Con todo, lo que más nos interesa aquí destacar es que ante ese escenario tan anómalo que se produjo al matar a un rey absoluto en el medio de la Europa del absolutismo, el bando victorioso se apresurase a idear futuribles formas de gobierno más acordes con sus ideologías e intereses espirituales y económicos, siendo algunas de ellas sorprendentemente inusuales para la época a la que nos referimos. En un reciente artículo de gran interés, el historiador Eliseo Serrano Martín indaga en la trayectoria y personalidad de una de aquellas identidades revolucionarias de la Inglaterra convulsa del Diecisiete, la del comerciante Gerrard Winstanley, que tras escribir algún popular panfleto político de los tantísimos que corrieron en aquella época, se decidió a poblar con un conjunto de seguidores las tierras comunales de la colina de Saint Georges en Surrey para cultivarlas con sus propios recursos bajo el precepto de que “el hombre pobre tiene el mismo derecho a poseer la tierra que el rico”.

Este grupo de diggers (“cavadores”), como se hicieron llamar aquellos “pacifistas” espontáneos, fue disuelto con relativa facilidad ante las quejas de nobles y clérigos de la zona tras un año de experimento, si bien hay constancia de que otras agrupaciones similares siguieron su estela en los condados de Kent, Buckingham y Northampton.

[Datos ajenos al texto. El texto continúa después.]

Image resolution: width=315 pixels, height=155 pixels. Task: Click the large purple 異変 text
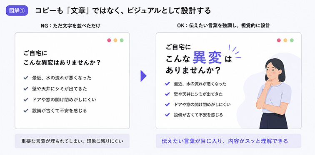[208, 57]
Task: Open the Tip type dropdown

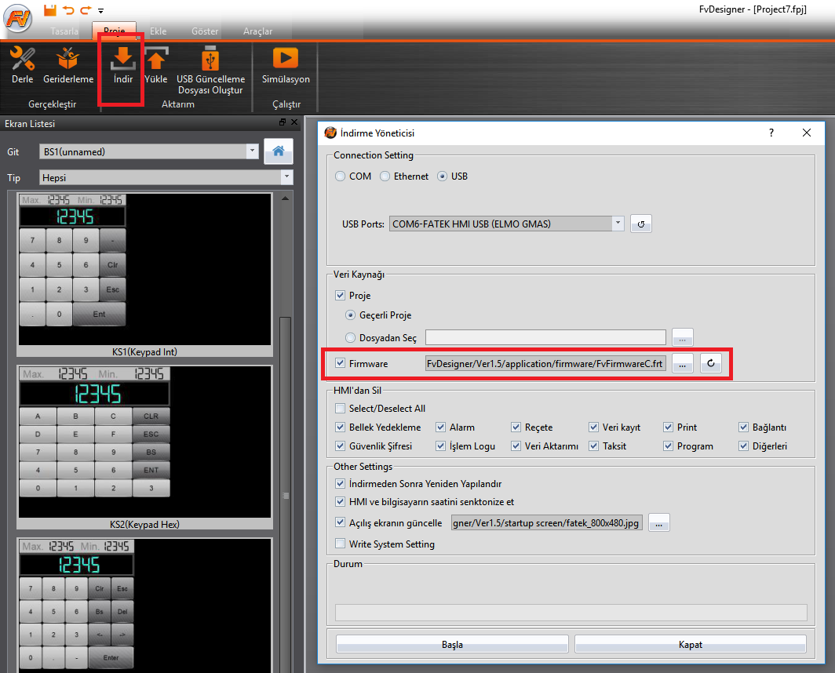Action: pos(286,178)
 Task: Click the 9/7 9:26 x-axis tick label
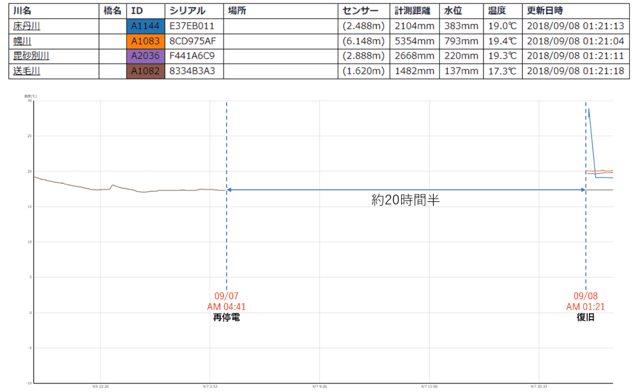tap(319, 386)
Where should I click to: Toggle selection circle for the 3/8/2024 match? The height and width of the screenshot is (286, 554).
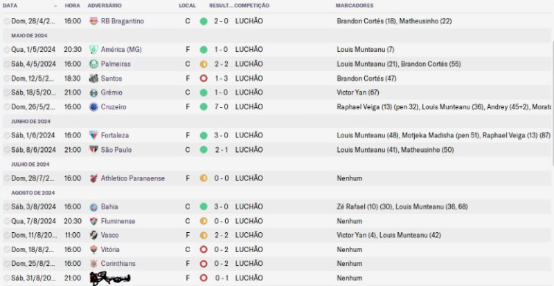(7, 207)
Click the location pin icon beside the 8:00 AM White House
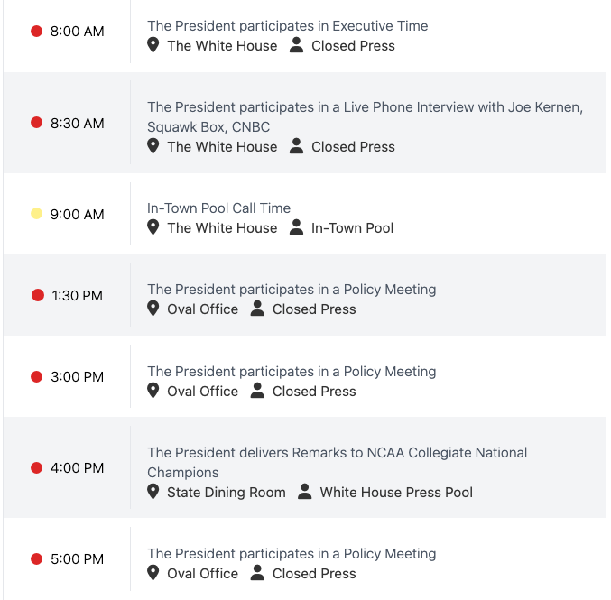The height and width of the screenshot is (600, 611). 153,45
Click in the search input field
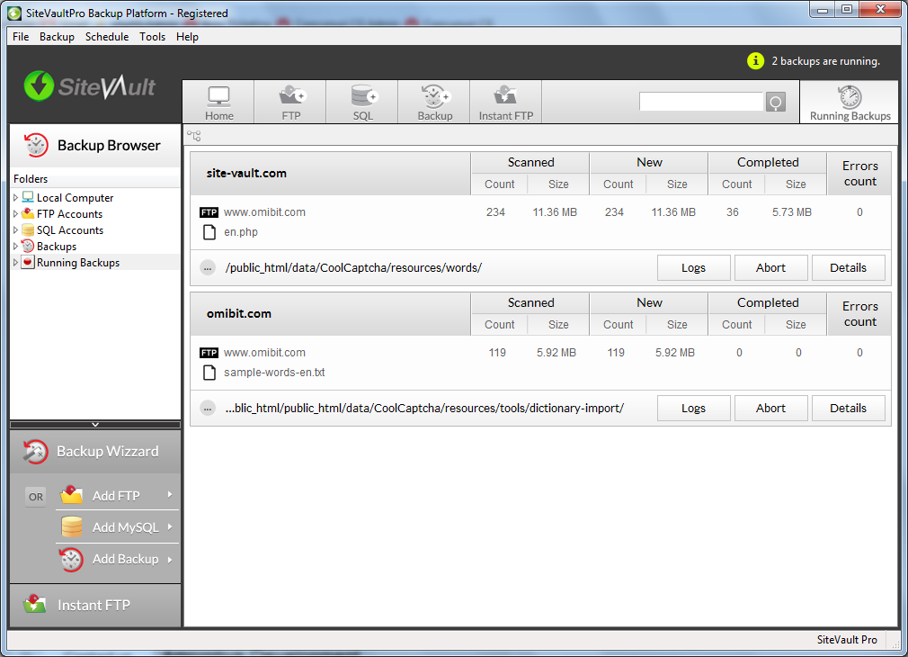 click(x=700, y=102)
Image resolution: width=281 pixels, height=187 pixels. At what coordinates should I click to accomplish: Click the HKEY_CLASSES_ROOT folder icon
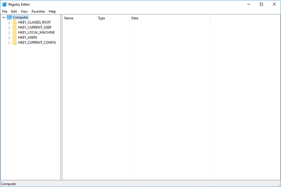click(x=15, y=22)
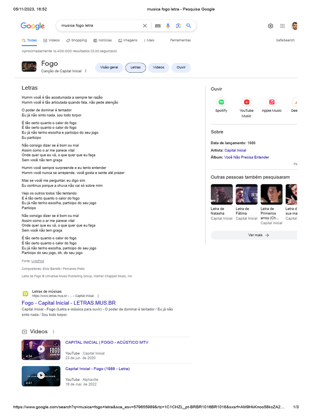The width and height of the screenshot is (312, 416).
Task: Clear the search box with X icon
Action: pyautogui.click(x=145, y=26)
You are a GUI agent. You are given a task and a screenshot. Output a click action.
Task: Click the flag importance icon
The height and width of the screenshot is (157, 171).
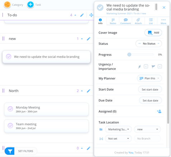point(153,66)
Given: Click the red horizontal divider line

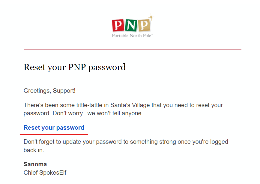Looking at the screenshot, I should tap(133, 50).
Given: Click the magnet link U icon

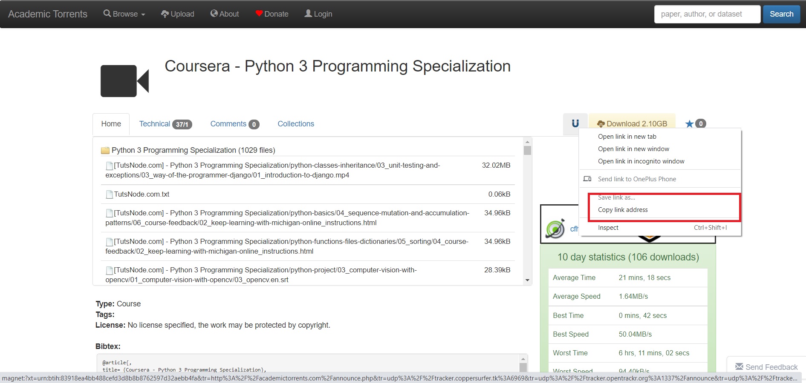Looking at the screenshot, I should pos(575,124).
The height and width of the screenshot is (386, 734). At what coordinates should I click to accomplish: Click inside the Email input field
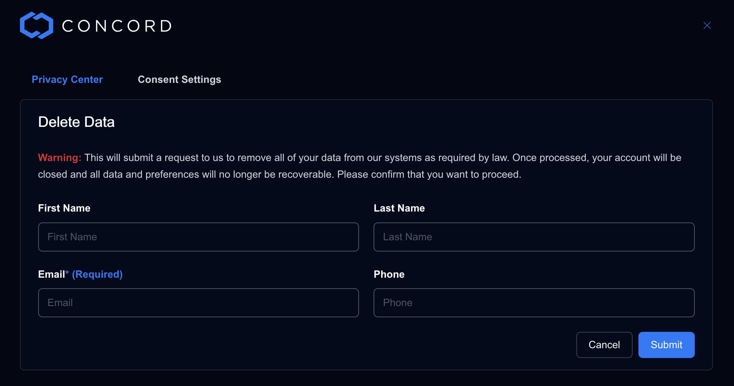tap(198, 302)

Es cierto entonces que el impacto inicial de Winstanley, aunque llegase a tener alguna repercusión, no se materializó con el tiempo en un proyecto que pudiese hacer frente a lo que vendría después con el paso de los años, por mucho que el de los diggers sea el grupo ideológicamente más opuesto al viejo orden feudal que perdió la guerra, y también al modelo capitalista que se estaba imponiendo antes de la Revolución Industrial. Tal y como recuerda Eliseo Serrano -que en su texto habla también de la película que sobre este episodio dirigieron los británicos Kevin Brownlow y Andrew Mollo en 1975, en cuyos diálogos vemos reflejados fragmentos textuales de los mencionados panfletos-, la sociedad igualitaria sin clases, sin poderes absolutos y sin dinero que promovió Winstanley ha sido vista por algunos historiadores como “la primera formulación de un sistema comunista”.

Cita completa del artículo: Eliseo Serrano Martín, “Winstanley: historia, política y cine”, en Doris Moreno y Manuel Peña (coords.), Diálogos con la Historia. Ricardo García Cárcel y el oficio de historiador, Madrid, Cátedra, 2019, pp. 198-212.